7.2. Organisation politique et sociale
Le Mwant Yav, qui est à la tête du royaume, règne sur un espace très vaste. Il est élu par quatre grands dignitaires de la cour, qui représentent les maîtres de la terre (tubung) s’occupant de l’administration du territoire. Les gouverneurs, qui disposent d’une certaine autonomie de gestion, sont nommés par le Mwat Yamv auquel ils versent un tribut. L’armée est dirigée par un chef militaire (kalala) qui commande l’avant-garde, et un commandant en chef (swan mulopwe).
Le Mwant Yav contrôle un réseau dense d’agglomérations comme Kazembe, Musumba, Casanje, Ishindi, Musokantanda, Shinje, Kanongesh… qui rassemblent des populations hétérogènes qui finissent par s’identifier au groupe originel Ruund. L’expansion Lunda favorise l’unité culturelle, mais elle est aussi à l’origine de ravages et de concentrations de populations denses dans certaines zones.
8 ¦ Résumé
Plusieurs structures politiques existent en Afrique centrale, bien avant la colonisation.
- Le royaume Kongo, fondé au XIVe siècle, est sans doute le plus célèbre de la région. Très tôt, le royaume est en contact avec l’Europe grâce au commerce. Lorsque les Portugais arrivent au XVe siècle, des échanges culturels, et religieux vont avoir lieu. Les rois du Kongo vont devenir chrétiens, et certains notables seront envoyés en Europe. Toutefois, avec la traite négrière qui s’intensifie, les relations entre le royaume Kongo et les Portugais vont se détériorer. Le Kongo doit fournir des esclaves. Plusieurs révoltes vont avoir lieu, jusqu’à l’extinction du royaume au XIXe siècle.
- L‘espace Téké est enclavé dans les terres, et son origine remonte au XVe siècle. Ils se situent au nord du fleuve Kongo, pas loin du royaume du même nom. Au XVIIe siècle, une expansion vers le sud va avoir lieu. Ils servent d’intermédiaires lors de la traite négrière. Au XVIIIe, ils perdent le contrôle des mines de cuivre qui passe aux mains du royaume Kongo. Avec la fin de la traite négrière au XIXe siècle, les Téké se concentrent sur le commerce de l’ivoire. En 1880, le roi Iloo collabore avec la France, et signe un traité qui marque le déclin du royaume.

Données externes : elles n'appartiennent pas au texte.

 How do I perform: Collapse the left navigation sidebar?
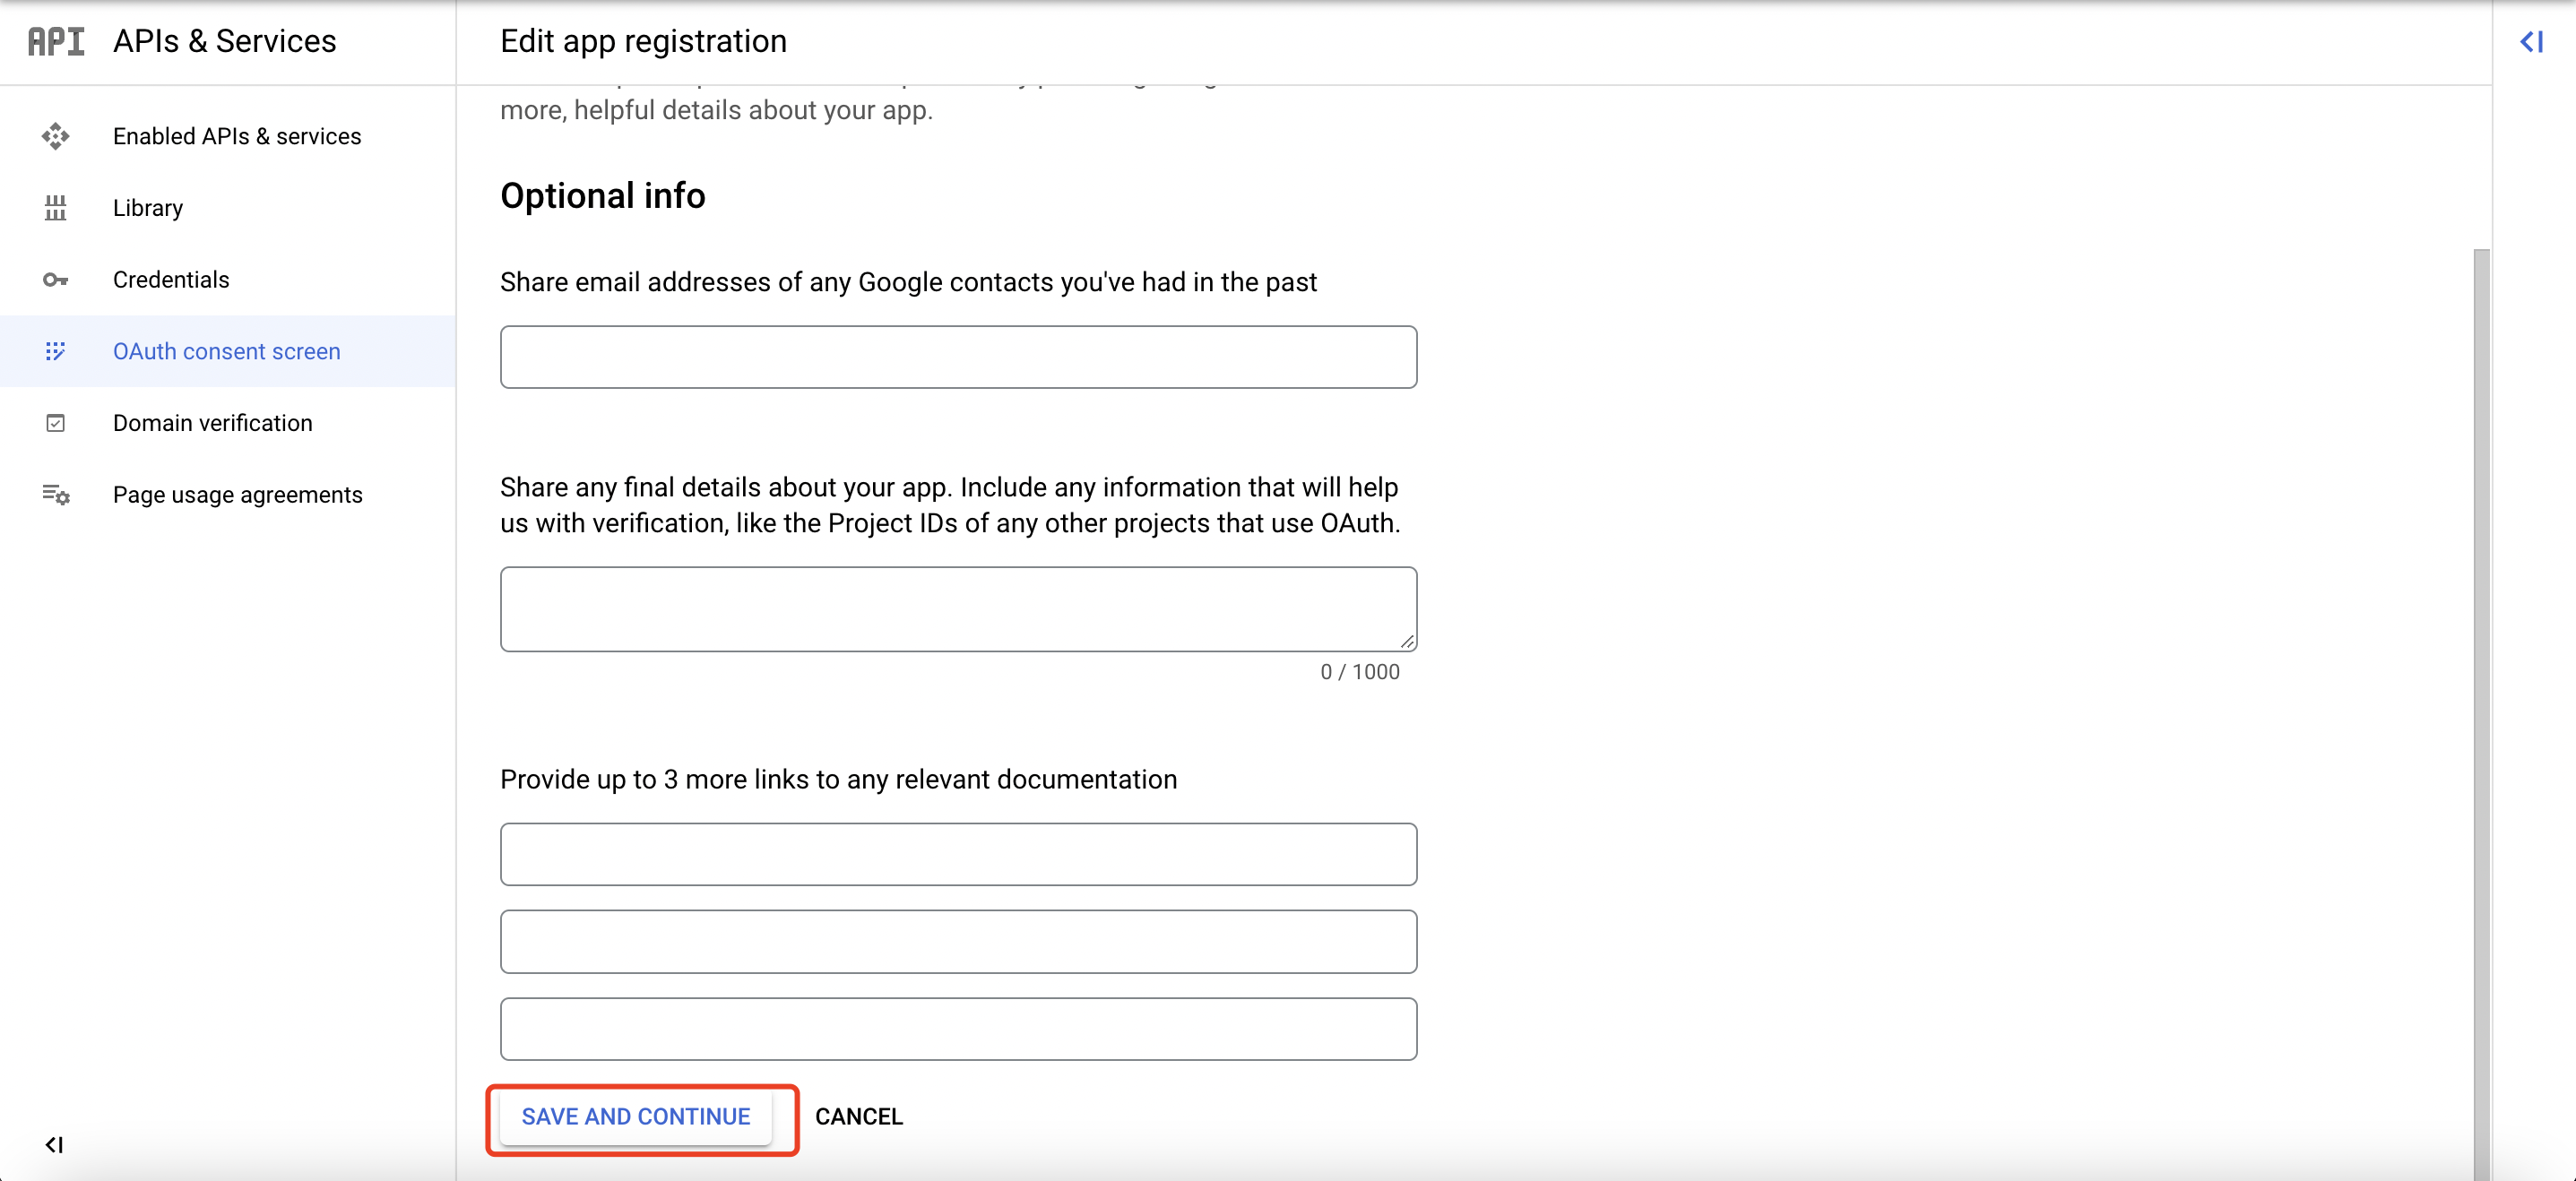coord(54,1144)
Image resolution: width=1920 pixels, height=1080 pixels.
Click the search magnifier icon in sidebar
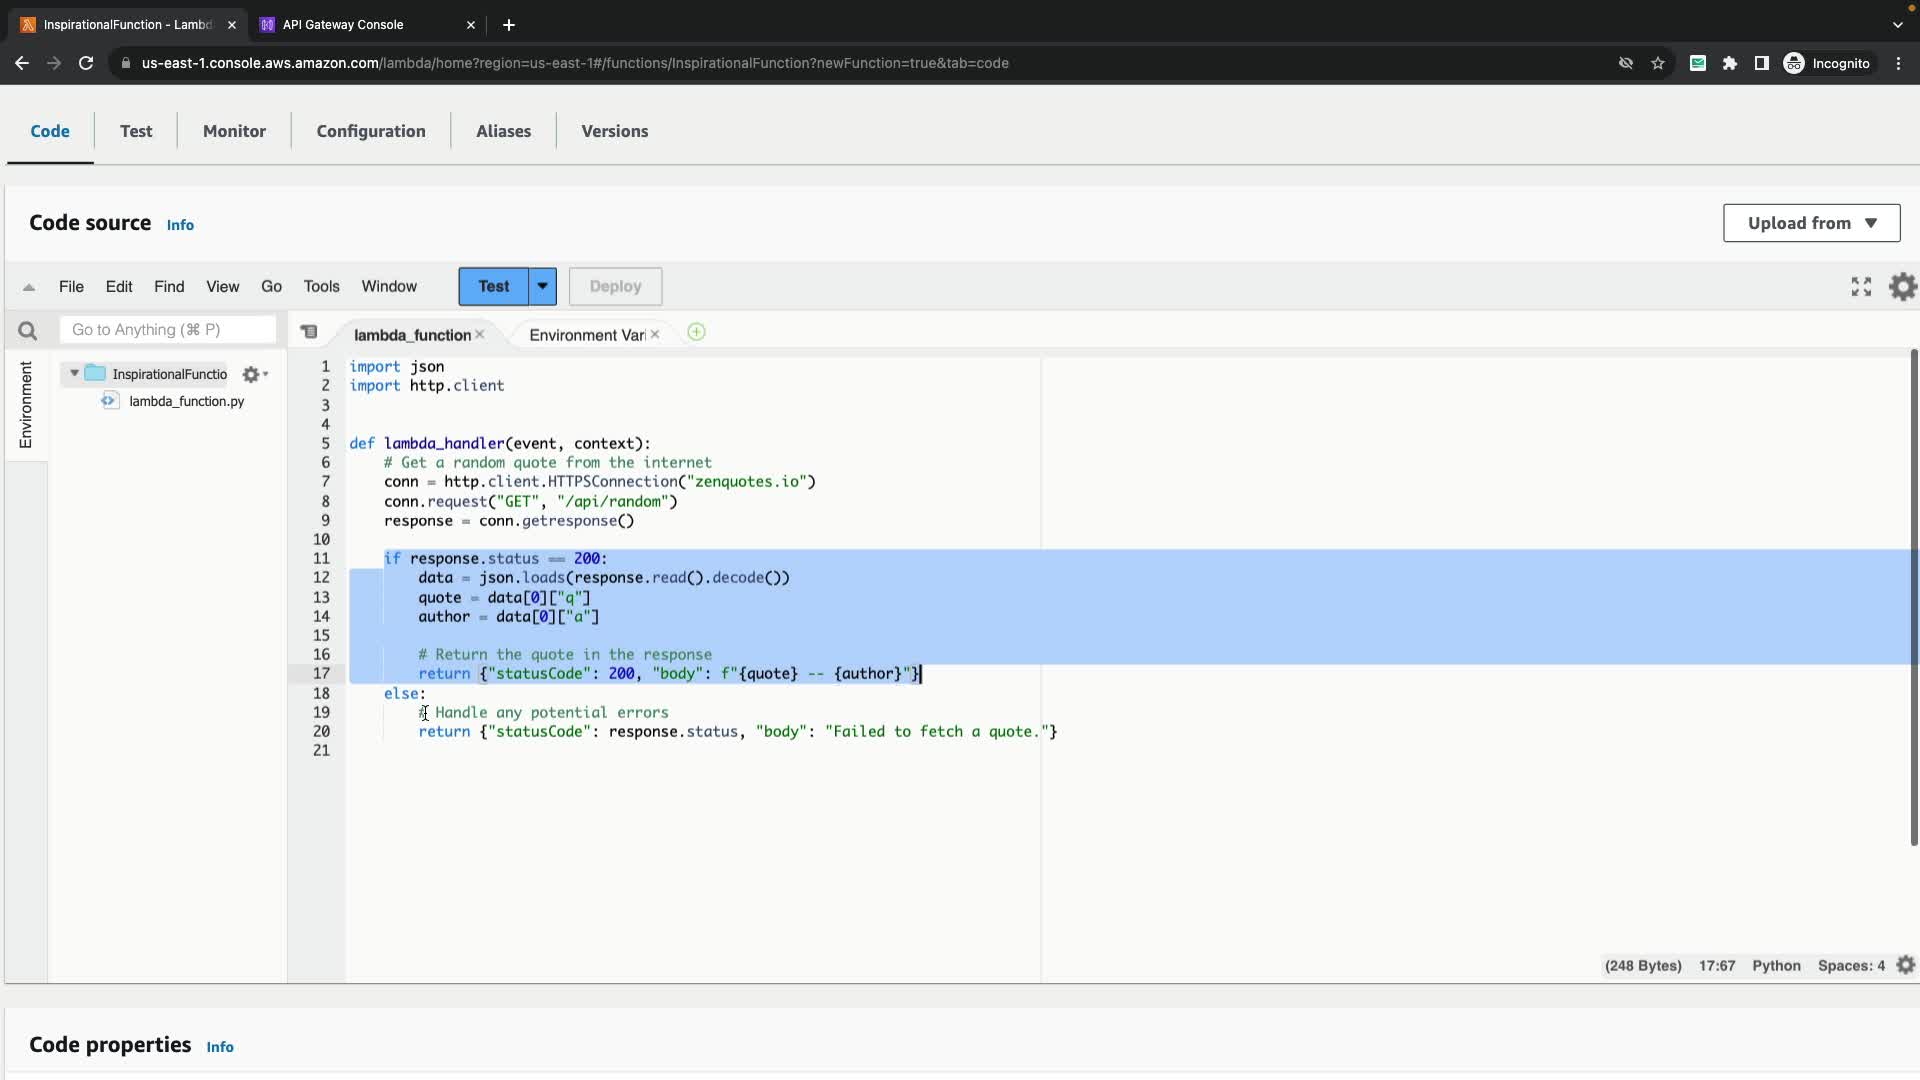point(27,330)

- Le royaume Kuba, situé entre la rivière Sankuru et la rivière Luluwa a produit un artisanat resté très célèbre. Son origine remonterait au VI siècle. Au XVIIe siècle, les structures sociopolitiques du royaume se perfectionnent, ainsi que les cultures. Au XVIIIe, et XIXe siècle, le royaume connait son apogée grâce au commerce avec le Portugal (par l’intermédiaire de la colonie de l’Angola). Des guerres civiles au XXe siècle vont fragiliser le royaume qui va être soumis à l’État Indépendant du Congo.
- Le royaume Luba remonte au XVIe siècle. Plusieurs chefferies se développent et commercent ensemble. Au XVIIe siècle, le royaume Luba connait plusieurs difficultés à cause de sécheresses, et de famines. Au XVIIIe siècle, le royaume s’agrandit et atteint son expansion maximale. Les commerçants arabes vont déstabiliser le royaume, ainsi que des guerres de succession. En 1886, Kasongo Nyembo accepte de prêter allégeance à l’État indépendant du Congo afin de retrouver son trône, au prix d’un pouvoir politique très réduit.
- L’espace Lunda remonte au Xe siècle avec des chefferies de pêcheurs et d’agriculteurs installés dans le Haut Lualaba. Les Lunda vont commercer avec les Européens basés sur la côte atlantique, et avec les Arabes basés sur la côte orientale. Ils leur livrent principalement des esclaves. Le royaume va s’agrandir tout en voyant apparaitre des royaumes distincts sur son espace, comme le royaume de Kazembé au XVIIIe siècle et le Garenganze de M’Siri au XIXe siècle.